Эффект первого папского визита Иоанна Павла II в Польшу повторялся повсюду. В Чехословакии, которой правили коммунисты, полезно сравнить празднования годовщин, связанных с основателями славянского христианства, Кирилла (Константина) и Мефодия (см. с. 496–499). Первые из них прошли в строго регламентированной атмосфере 1963–1964 годов, знаменуя 1100 лет с тех пор, как братья прибыли в Великую Моравию. Тщательно организованный коммунистическими властями, праздник прошел в сдержанном академическом стиле, с публичными выставками, подчеркивающими роль основателей скорее как наставников и культурных посланников, чем вестников христианства. Вторые торжества в 1985 году знаменовали 11 веков со дня смерти Мефодия, и на этот раз их проводила Римско-католическая церковь, торжественно возглавляя около четверти миллиона верующих, собравшихся у могилы и часовни Мефодия в бывшей моравской столице Велераде.[1946] Таких массовых собраний в Чехословакии не видели со времен «Пражской весны» 1968 года, причем правительство мало что могло поделать, кроме как слегка ограничить список официальных гостей. Следующим подобным всплеском народного воодушевления стала чехословацкая «бархатная революция» спустя четыре года.

Вацлав Гавел: диссидент, ставший президентом

К концу 1989 года, когда стремительное и бескровное свержение коммунистического режима в Чехословакии завершилось, 29 декабря в пражском соборе Святого Вита состоялось примечательное торжество. В этот день все еще коммунистическое Федеральное собрание выбрало в президенты диссидента Вацлава Гавела. Недавние жертвы грубого обращения полиции и тюремных заключений, депутаты парламента и ликующая толпа поспешили в переполненный собор послушать Мессу и Te Deum Антонина Дворжака. Адаптированный Дворжаком древнелатинский хвалебный гимн Западной церкви, который исполнил Чешский филармонический оркестр, был преподнесен со всем великолепием романтического национализма XIX века. В резных креслах бок о бок сидели еще охваченные радостью от того, что внезапно вырвались на свободу, девяностолетний кардинал Франтишек Томашек, архиепископ Пражский, родившийся при католическом императоре династии Габсбургов, священник с первых дней существования Чешской республики, переживший нацистский и коммунистический террор, и агностик, драматург и президент, символ всего, что культура 60-х годов принесла в Европу, одетый в плохо подогнанный костюм.

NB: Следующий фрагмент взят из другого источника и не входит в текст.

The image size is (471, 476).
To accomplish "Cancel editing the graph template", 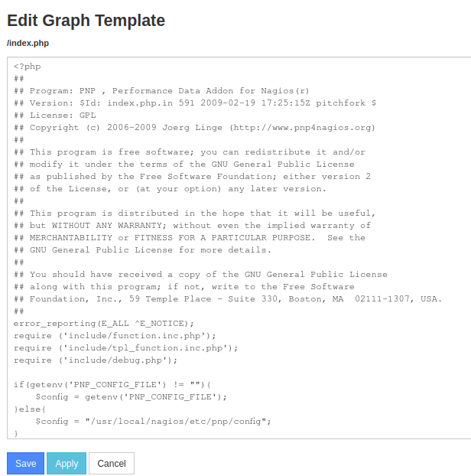I will tap(111, 463).
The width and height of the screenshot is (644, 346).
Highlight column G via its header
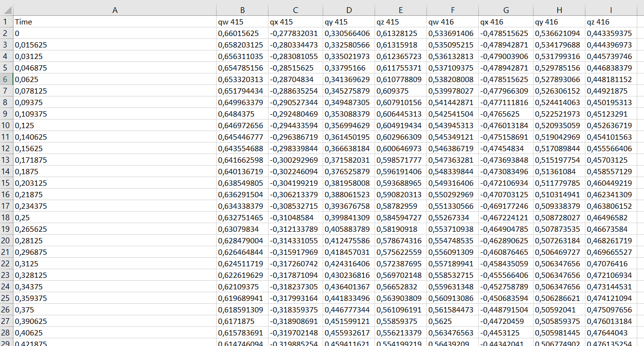pyautogui.click(x=506, y=10)
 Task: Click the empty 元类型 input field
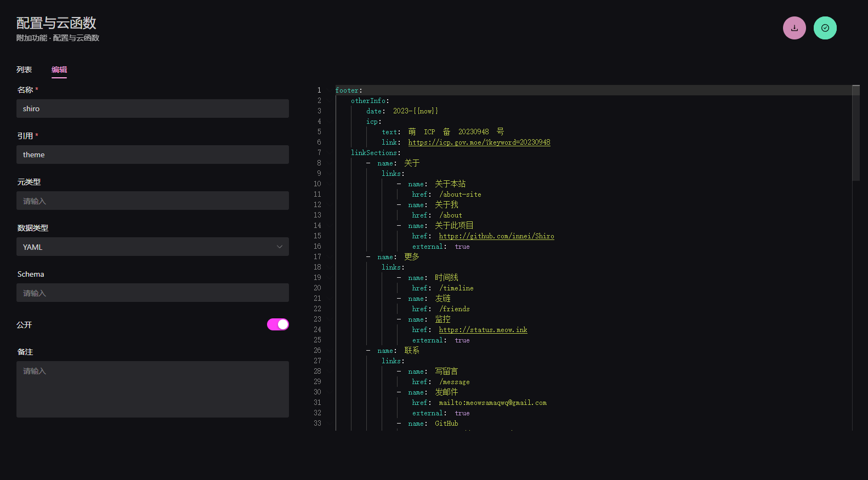point(152,201)
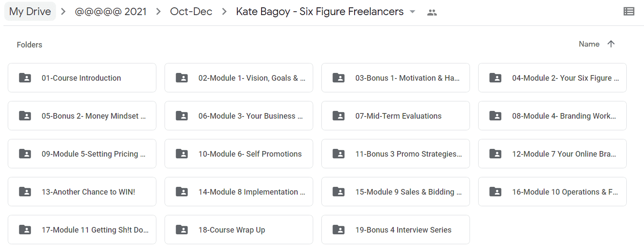Switch to list layout view icon

click(629, 12)
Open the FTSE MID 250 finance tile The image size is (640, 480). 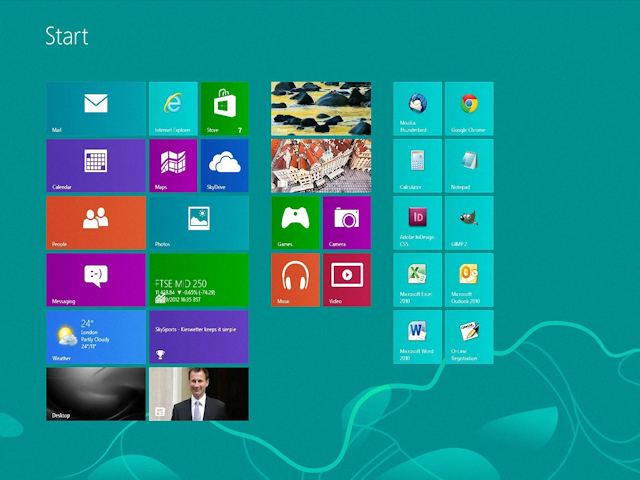pos(198,279)
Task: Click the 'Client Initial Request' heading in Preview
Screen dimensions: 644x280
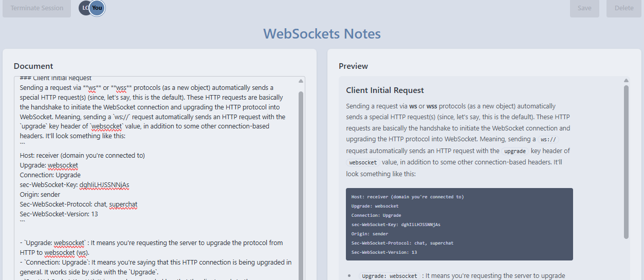Action: [x=385, y=90]
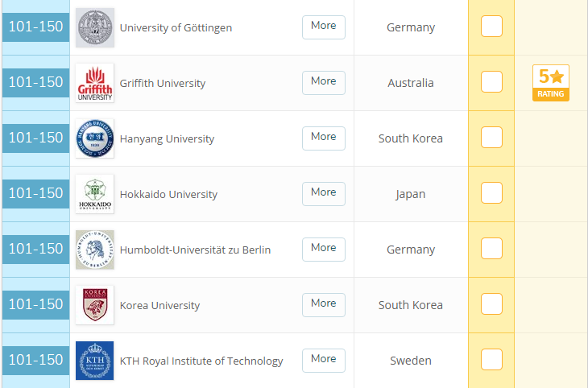Click the Korea University logo
Screen dimensions: 588x388
pyautogui.click(x=95, y=305)
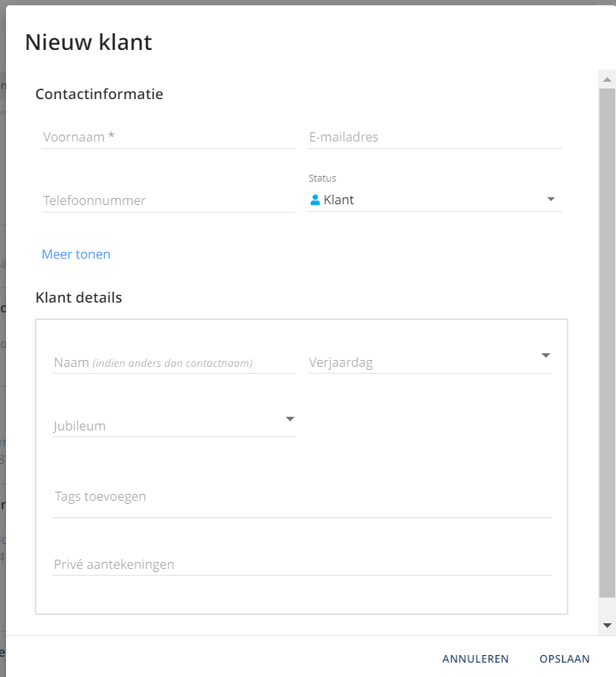The height and width of the screenshot is (677, 616).
Task: Open the Status dropdown arrow
Action: point(551,200)
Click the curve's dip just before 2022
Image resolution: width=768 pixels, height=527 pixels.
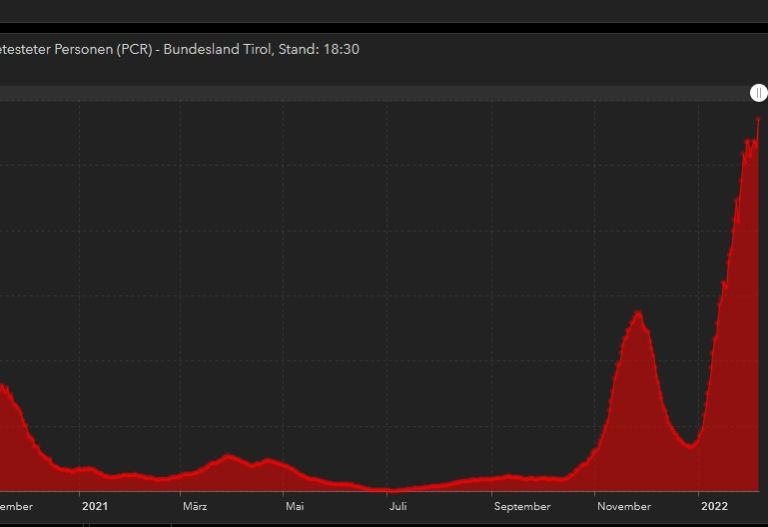point(690,446)
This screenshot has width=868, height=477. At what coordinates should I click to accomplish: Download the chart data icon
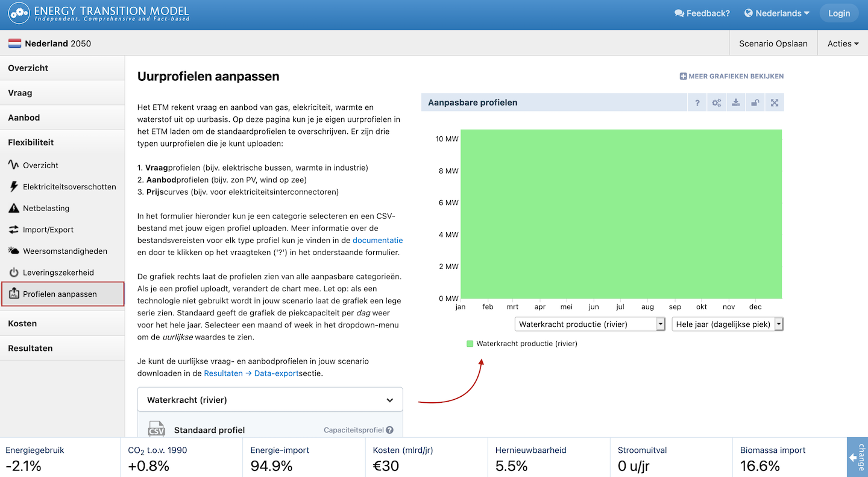coord(736,103)

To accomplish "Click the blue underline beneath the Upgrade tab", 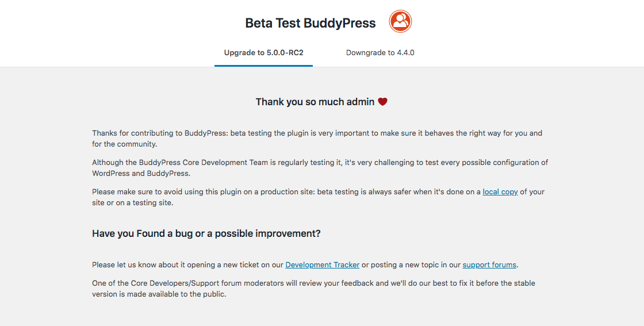I will [264, 66].
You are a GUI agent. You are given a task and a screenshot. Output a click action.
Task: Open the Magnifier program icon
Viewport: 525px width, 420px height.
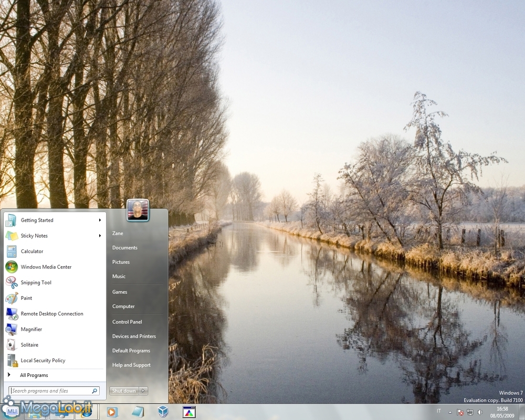tap(12, 329)
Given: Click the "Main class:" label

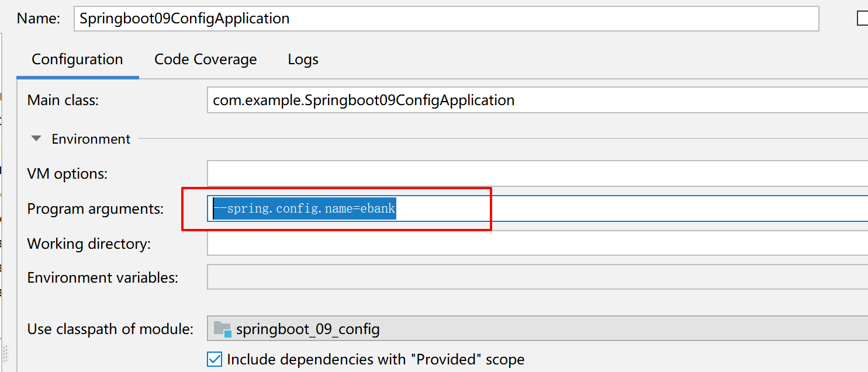Looking at the screenshot, I should pos(63,100).
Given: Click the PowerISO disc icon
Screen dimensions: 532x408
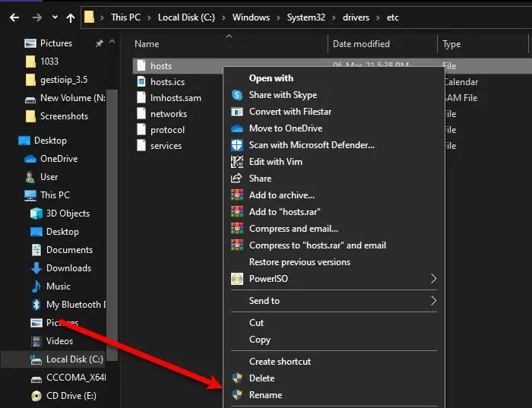Looking at the screenshot, I should pos(237,279).
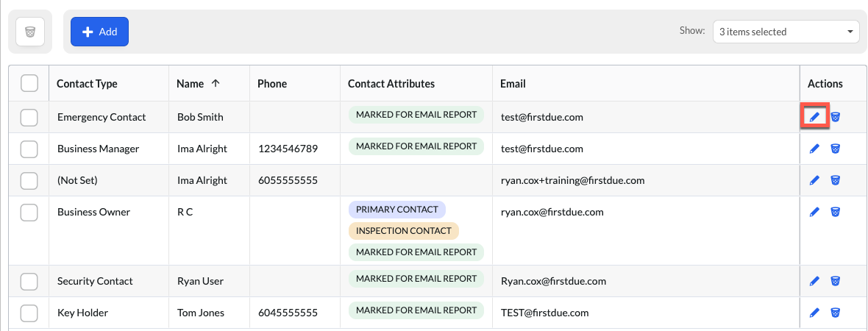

За ними рядами расположились парламентарии, всего за несколько недель до этого решавшие обыденные дела однопартийного государства путем голосования. Все они с радостью поняли, что происходит процесс, обратный задуманной с бесчестным подтекстом церемонии 1948 года, когда те же произведения исполняли в соборе по просьбе нового коммунистического лидера Клемента Готвальда, чтобы развеять опасения либеральных демократов и католиков, вызванные будущим новой народной республики. Вероятно, только чехи могли так элегантно провести это торжество, которое также стало непринужденным сопоставлением исторических эпох, реминисценций и культурных стилей, вместе с тем его противоречия могли охватить лишь века западной римской церковной традиции. Подобному смешению стоит радоваться, оно достойно того, чтобы хранить его в памяти, пока его не вытеснят мрачные события истории.[1947]

1000-летие крещения Руси

В период «сворачивания» социализма в СССР еще одна религиозная годовщина создала возможность для возрождения русского православия. На 1988 год пришлось предполагаемое тысячелетие обращения в христианство киевского князя Владимира (см. с. 548–550). Михаил Горбачев, незадолго до этого избранный Генеральным секретарем коммунистической партии, прежде досаждал христианству, но теперь воспринял годовщину как шанс открыть еще один фронт в попытке преобразить и диверсифицировать российский коммунизм. Государство разрешило и даже приветствовало празднование этой годовщины: вновь открыли церкви, разрешили религиозное образование и религиозные публикации. От этого выиграло не только православие: некоторое время все религиозные конфессии, сохранившиеся в России – от католиков до баптистов, – обнаружили, что могут действовать в условиях снижения числа запретов.[1948]

Патриарх Алексий II

В 1990 году, когда Горбачев обнаружил, что его реформы создают непредвиденные свободы, бывший митрополит Ленинградский (Санкт-Петербургский) был избран патриархом Алексием II. Сын русской, но родившийся в прибалтийской Эстонии, Алексий II привнес в работу Московской патриархии новую энергию, однако его представления о возрождении жизни Церкви ограничивались возвращением к избранным моментам прошлого. Он отвергал экуменизм, который Русская православная церковь нерешительно исследовала в начале ХХ века. Особое возмущение Москвы вызывало то, что либерализация повлекла за собой возрождение в 1989 году Греко-католической церкви на Украине, выводя ее из вынужденного союза с Москвой, и непрекращающиеся раздоры между двумя церквами из-за реституции собственности и распределения юрисдикции отражали напряженные отношения между недавно получившей независимость Украиной и Российской Федерацией.[1949] Отмечалось, что после того как в 1991 году Советский Союз окончательно распался, Русская православная церковь осталась «бесспорно самым “советским” из всех учреждений», сохранившихся в России.[1950] Один из символов этого примечательного явления – заботливое восстановление приходской церкви, которым занималась в своих целях ФСБ, российская служба безопасности, почти незаметно сменившая советский КГБ. В 2002 году Софийский собор был вновь освящен со всей православной помпезностью самим патриархом Алексием II, который в тот день передал в дар главе ФСБ Николаю Патрушеву икону его тезки, святого Николая. От такого подарка Сталин был бы вне себя – впрочем, возможно и нет.[1951]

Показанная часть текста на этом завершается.